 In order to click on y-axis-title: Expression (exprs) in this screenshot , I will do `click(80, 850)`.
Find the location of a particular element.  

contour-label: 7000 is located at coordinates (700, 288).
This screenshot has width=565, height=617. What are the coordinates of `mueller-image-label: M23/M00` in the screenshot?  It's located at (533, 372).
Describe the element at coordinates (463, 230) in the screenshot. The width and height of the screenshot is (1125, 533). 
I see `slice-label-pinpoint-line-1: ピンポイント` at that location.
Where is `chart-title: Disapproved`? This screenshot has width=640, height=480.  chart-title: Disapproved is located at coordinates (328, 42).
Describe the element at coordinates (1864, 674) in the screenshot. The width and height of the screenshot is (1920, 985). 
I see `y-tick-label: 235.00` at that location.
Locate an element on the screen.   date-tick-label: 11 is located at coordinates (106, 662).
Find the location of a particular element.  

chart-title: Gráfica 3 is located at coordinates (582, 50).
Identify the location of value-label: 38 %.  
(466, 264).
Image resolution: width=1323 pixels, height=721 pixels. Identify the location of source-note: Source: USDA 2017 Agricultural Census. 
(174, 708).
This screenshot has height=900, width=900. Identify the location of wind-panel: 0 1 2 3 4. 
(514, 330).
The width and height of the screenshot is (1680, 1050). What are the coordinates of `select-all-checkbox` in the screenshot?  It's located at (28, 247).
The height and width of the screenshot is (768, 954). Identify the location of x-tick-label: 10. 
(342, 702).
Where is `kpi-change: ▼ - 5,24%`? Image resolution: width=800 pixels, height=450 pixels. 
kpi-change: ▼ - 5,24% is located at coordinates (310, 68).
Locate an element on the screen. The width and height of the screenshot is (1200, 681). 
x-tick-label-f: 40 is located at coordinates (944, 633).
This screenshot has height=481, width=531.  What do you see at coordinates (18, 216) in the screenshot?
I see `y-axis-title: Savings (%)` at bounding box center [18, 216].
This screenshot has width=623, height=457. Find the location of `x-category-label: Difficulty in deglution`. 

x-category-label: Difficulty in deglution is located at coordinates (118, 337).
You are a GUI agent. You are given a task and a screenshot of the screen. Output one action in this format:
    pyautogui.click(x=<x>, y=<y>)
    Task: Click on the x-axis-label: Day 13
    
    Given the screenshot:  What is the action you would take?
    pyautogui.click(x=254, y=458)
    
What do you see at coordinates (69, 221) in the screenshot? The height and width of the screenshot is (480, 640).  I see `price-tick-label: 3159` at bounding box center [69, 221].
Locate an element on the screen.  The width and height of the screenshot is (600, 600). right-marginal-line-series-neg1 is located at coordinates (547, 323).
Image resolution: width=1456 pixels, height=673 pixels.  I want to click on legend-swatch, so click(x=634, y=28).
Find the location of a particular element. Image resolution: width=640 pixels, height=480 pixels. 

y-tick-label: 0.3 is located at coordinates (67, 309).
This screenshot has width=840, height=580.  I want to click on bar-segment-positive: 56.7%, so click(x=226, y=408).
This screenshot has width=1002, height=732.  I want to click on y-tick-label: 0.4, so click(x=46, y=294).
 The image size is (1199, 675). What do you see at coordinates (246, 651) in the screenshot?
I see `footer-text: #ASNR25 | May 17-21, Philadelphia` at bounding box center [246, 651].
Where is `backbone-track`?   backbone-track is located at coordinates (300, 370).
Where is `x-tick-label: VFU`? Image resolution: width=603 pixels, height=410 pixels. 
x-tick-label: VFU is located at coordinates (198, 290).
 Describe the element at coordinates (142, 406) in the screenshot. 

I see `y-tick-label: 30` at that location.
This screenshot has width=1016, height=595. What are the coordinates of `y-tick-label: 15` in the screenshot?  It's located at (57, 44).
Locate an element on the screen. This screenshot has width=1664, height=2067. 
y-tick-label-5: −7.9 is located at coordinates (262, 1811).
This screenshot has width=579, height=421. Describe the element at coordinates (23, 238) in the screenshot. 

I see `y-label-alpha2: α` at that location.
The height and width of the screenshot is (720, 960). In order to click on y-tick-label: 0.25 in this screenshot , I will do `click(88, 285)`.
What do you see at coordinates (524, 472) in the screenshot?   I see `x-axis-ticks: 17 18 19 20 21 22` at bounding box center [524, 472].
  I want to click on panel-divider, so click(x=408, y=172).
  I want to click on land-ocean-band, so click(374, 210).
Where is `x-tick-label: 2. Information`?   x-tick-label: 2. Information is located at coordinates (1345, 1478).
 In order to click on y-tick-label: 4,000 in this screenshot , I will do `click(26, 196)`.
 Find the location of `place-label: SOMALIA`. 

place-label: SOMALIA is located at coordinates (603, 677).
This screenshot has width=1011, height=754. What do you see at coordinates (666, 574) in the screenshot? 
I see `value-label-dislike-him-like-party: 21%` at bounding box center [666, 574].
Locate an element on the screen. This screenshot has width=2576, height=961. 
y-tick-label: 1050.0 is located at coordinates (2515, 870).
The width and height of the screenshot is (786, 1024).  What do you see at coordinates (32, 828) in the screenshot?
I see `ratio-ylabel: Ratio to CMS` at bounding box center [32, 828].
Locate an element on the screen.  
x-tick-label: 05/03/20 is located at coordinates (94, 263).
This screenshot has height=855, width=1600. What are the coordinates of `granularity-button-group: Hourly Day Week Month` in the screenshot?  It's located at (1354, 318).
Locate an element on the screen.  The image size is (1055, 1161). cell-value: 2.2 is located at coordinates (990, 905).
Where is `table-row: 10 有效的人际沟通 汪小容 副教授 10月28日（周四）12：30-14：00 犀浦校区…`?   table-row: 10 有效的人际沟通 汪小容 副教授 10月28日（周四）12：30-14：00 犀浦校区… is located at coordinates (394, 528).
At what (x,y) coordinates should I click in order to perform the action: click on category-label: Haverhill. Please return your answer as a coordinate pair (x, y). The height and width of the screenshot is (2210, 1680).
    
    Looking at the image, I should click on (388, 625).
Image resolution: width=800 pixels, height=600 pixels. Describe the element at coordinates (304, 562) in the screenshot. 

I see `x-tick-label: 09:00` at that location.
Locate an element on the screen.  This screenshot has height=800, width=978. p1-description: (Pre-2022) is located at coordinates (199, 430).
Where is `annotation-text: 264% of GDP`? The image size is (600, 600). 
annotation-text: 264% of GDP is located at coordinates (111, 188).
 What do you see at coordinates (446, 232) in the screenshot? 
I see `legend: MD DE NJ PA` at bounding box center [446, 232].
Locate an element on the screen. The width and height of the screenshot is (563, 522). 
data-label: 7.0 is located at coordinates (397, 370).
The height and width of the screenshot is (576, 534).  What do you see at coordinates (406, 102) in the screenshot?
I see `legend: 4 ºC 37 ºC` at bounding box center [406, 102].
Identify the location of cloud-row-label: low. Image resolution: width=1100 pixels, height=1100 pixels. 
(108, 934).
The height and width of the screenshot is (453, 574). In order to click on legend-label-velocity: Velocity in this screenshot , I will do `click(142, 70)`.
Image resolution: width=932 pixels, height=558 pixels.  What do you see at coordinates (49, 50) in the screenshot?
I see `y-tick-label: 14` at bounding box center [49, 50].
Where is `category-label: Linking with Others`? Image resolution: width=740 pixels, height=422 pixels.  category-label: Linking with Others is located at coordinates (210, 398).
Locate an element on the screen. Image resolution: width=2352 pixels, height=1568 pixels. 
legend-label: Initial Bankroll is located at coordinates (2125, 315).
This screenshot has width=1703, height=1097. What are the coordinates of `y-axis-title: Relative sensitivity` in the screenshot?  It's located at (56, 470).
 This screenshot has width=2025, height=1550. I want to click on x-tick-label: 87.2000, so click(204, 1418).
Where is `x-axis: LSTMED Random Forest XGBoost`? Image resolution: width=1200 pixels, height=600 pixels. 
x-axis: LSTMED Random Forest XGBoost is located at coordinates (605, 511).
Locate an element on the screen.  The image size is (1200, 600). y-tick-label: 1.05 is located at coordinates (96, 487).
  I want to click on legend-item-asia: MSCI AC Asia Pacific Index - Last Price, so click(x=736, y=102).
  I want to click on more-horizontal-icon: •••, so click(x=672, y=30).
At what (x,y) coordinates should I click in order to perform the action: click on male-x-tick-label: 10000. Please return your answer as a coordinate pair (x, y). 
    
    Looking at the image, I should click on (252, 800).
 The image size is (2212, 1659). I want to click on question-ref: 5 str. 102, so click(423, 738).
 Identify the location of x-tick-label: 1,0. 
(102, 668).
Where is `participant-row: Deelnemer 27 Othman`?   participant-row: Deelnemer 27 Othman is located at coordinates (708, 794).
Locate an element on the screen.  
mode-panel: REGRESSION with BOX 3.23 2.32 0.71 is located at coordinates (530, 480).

::::

▸ **Task goal**:
Please rewrite the data from the line that contains "This screenshot has width=623, height=457." through the line that contains "Image resolution: width=1456", both included, as a Markdown table with the columns Row and Entry. Leave out blank lines.

▸ **Task solution**:
| Row | Entry |
|---|---|
| 1 | This screenshot has width=623, height=457. Find the location of `x-category-label: Difficulty in deglution`.  |
| 2 | x-category-label: Difficulty in deglution is located at coordinates (118, 337). |
| 3 | You are a GUI agent. You are given a task and a screenshot of the screen. Output one action in this format: |
| 4 |     pyautogui.click(x=<x>, y=<y>) |
| 5 |     Task: Click on the x-axis-label: Day 13 |
| 6 |     Given the screenshot:  What is the action you would take? |
| 7 |     pyautogui.click(x=254, y=458) |
| 8 | What do you see at coordinates (69, 221) in the screenshot? The height and width of the screenshot is (480, 640).  I see `price-tick-label: 3159` at bounding box center [69, 221]. |
| 9 | Locate an element on the screen.  The width and height of the screenshot is (600, 600). right-marginal-line-series-neg1 is located at coordinates (547, 323). |
| 10 | Image resolution: width=1456 pixels, height=673 pixels.  I want to click on legend-swatch, so click(x=634, y=28). |